This was published 7 months ago
Opinion
Book ban uncovers uncomfortable truths for Labor in Sydney’s west
Alexandra Smith
State Political EditorLabor councillor Mohamad Hussein had no qualms about supporting the removal of a book about same-sex families from the shelves of Cumberland City libraries. It was not about targeting any particular group, Hussein insisted. Except it was, and that was how his colleagues in Macquarie Street saw it.
“Stop being weirdly obsessed with how other ppl live their private lives and thinking you look tough punching down on minorities. It’s pathetic,” Youth Minister Rose Jackson scolded on X, formerly Twitter. “Don’t like the books? Don’t read them.”
Environment Minister Penny Sharpe said much the same on X. “Families come in all shapes and sizes. Every single one is precious,” Sharpe wrote. “Banning books about families is one of the worst things.”
Arts Minister John Graham wielded a big stick. He warned the Labor-controlled council that it could lose funding for its libraries if it does ban the book Same-Sex Parents by Holly Duhig, which features two men and a child on the front cover.
The banning and burning of books has a long, sordid history. Almost 91 years ago to the day – May 10, 1933 – Nazi students burnt books by independent authors, journalists, philosophers and academics. An installation in Berlin’s Bebelplatz commemorates what is missing through an underground library with enough empty shelves for 20,000 books – the number that went up in flames in the plaza.

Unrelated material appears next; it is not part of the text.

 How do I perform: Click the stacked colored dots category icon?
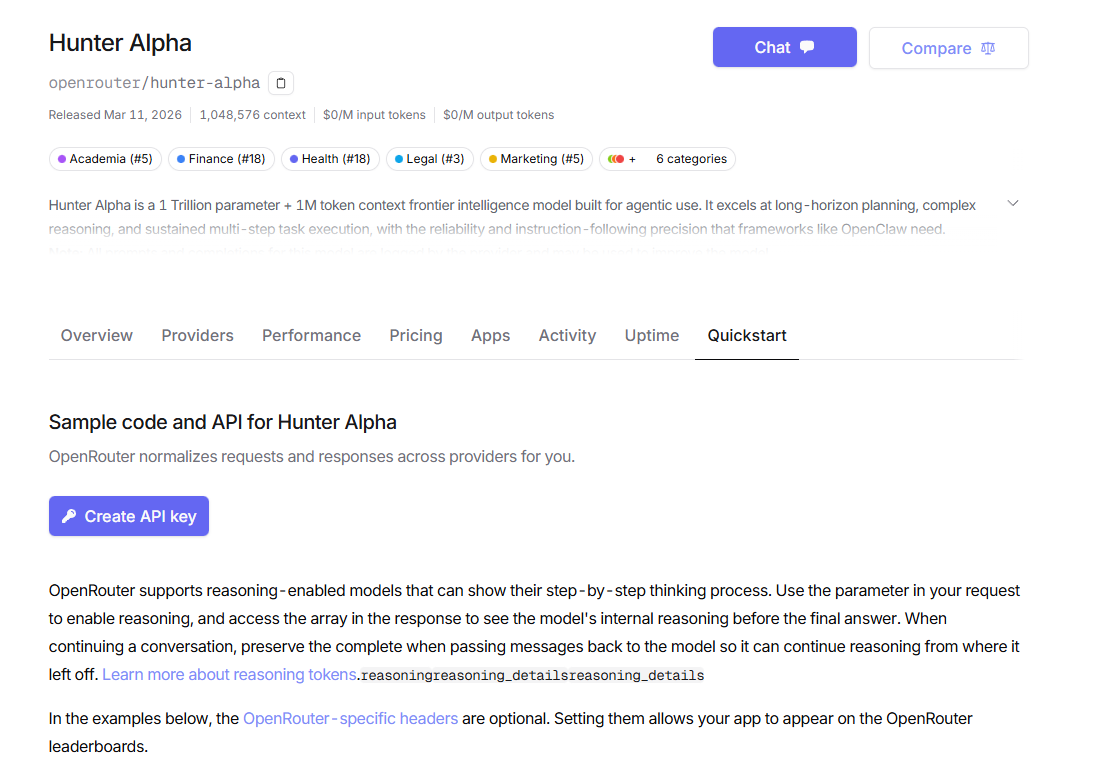tap(617, 159)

The first reported banning of books was in the US state of Massachusetts in 1637, but the practice is far from a relic of the past. The American Library Association says more books were banned in 2023 in US schools and libraries than in any other year for which records have been kept. The voices targeted, according to the association, were those of the “marginalised”, books daring to discuss the “the lives of those who are gay, queer or transgender, or that tell the stories of persons who are black, indigenous or persons of colour”.
We would perhaps expect as much from the US. Yet councillors on Cumberland Council have stormed straight into the same culture wars.
The motion to axe the same-sex parenting book was the brainchild of the former mayor and conservative independent councillor Steve Christou, who has form in stoking division. Only months earlier, Christou wanted “drag story time” banned from the council’s libraries. Never mind that the council had no plans to host such events. Christou’s ill-informed scaremongering saw hundreds of vocal locals turn up to the council meeting to support his drag story time ban.
Christou defended his latest motion targeting the same-sex parenting book. In a swipe at the inner city, he said Cumberland was “not Marrickville or Newtown” and insisted he was representing the views of residents who he claimed wanted their kids kept safe from any “form of sexualisation”.
His motion passed six votes to five, thanks to the support of Hussein and the absence of a Labor councillor, Sabrin Farooqui. Another Labor councillor, deputy mayor Ola Hamed, abstained from the vote. Hamed said she had received threats after the rowdy council meeting where the drag story time ban was debated, and police are investigating.
Cumberland Council sits largely in the federal seat of Blaxland, held by Labor’s education minister Jason Clare. Blaxland was the electorate most opposed to same-sex marriage in Australia. Almost 74 per cent of those who voted said “no” in the postal survey of 2017.
But to suggest Christou was only responding to the wishes of his deeply religious community is to ignore the broader disquiet that exists in western and south-western Sydney. Christou, the one-time federal independent candidate for neighbouring Parramatta, is fanning the anger that western Sydney communities have towards federal Labor over its stance on Palestine. Clare’s seat is a safe one, but he could come under serious pressure if those Islamic communities vent their anger at next year’s federal election. So too could be Employment Minister Tony Burke in the neighbouring seat of Watson and even more at risk is Anne Stanley in Werriwa.
Hussein issued a statement late on Wednesday, saying he “stood by his decision” to support Christou’s motion. It was “made in line with my religious beliefs and I will not be compromising those beliefs”, he said. His actions and those of fellow Cumberland councillors can be dressed up in any way they please but, ultimately, they also have LGBTQ constituents. It is these citizens, and their children, who have become their collateral damage.
Alexandra Smith is the Herald’s state political editor.